I just implemented this myself, so I figured I'd drop my version here for others to view:
import numpy as np
from scipy.spatial import ConvexHull
def minimum_bounding_rectangle(points):
"""
Find the smallest bounding rectangle for a set of points.
Returns a set of points representing the corners of the bounding box.
:param points: an nx2 matrix of coordinates
:rval: an nx2 matrix of coordinates
"""
from scipy.ndimage.interpolation import rotate
pi2 = np.pi/2.
# get the convex hull for the points
hull_points = points[ConvexHull(points).vertices]
# calculate edge angles
edges = np.zeros((len(hull_points)-1, 2))
edges = hull_points[1:] - hull_points[:-1]
angles = np.zeros((len(edges)))
angles = np.arctan2(edges[:, 1], edges[:, 0])
angles = np.abs(np.mod(angles, pi2))
angles = np.unique(angles)
# find rotation matrices
# XXX both work
rotations = np.vstack([
np.cos(angles),
np.cos(angles-pi2),
np.cos(angles+pi2),
np.cos(angles)]).T
# rotations = np.vstack([
# np.cos(angles),
# -np.sin(angles),
# np.sin(angles),
# np.cos(angles)]).T
rotations = rotations.reshape((-1, 2, 2))
# apply rotations to the hull
rot_points = np.dot(rotations, hull_points.T)
# find the bounding points
min_x = np.nanmin(rot_points[:, 0], axis=1)
max_x = np.nanmax(rot_points[:, 0], axis=1)
min_y = np.nanmin(rot_points[:, 1], axis=1)
max_y = np.nanmax(rot_points[:, 1], axis=1)
# find the box with the best area
areas = (max_x - min_x) * (max_y - min_y)

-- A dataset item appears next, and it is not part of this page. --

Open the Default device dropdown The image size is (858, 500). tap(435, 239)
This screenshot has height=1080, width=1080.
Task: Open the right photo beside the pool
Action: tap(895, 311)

best_idx = np.argmin(areas)
# return the best box
x1 = max_x[best_idx]
x2 = min_x[best_idx]
y1 = max_y[best_idx]
y2 = min_y[best_idx]
r = rotations[best_idx]
rval = np.zeros((4, 2))
rval[0] = np.dot([x1, y2], r)
rval[1] = np.dot([x2, y2], r)
rval[2] = np.dot([x2, y1], r)
rval[3] = np.dot([x1, y1], r)
return rval
Here are four different examples of it in action. For each example, I generated 4 random points and found the bounding box.
(edit by @heltonbiker)
A simple code for plotting:
import matplotlib.pyplot as plt
for n in range(10):
points = np.random.rand(4,2)
plt.scatter(points[:,0], points[:,1])
bbox = minimum_bounding_rectangle(points)
plt.fill(bbox[:,0], bbox[:,1], alpha=0.2)
plt.axis('equal')
plt.show()
(end edit)
It's relatively quick too for these samples on 4 points:
>>> %timeit minimum_bounding_rectangle(a)
1000 loops, best of 3: 245 μs per loop
Link to the same answer over on gis.stackexchange for my own reference.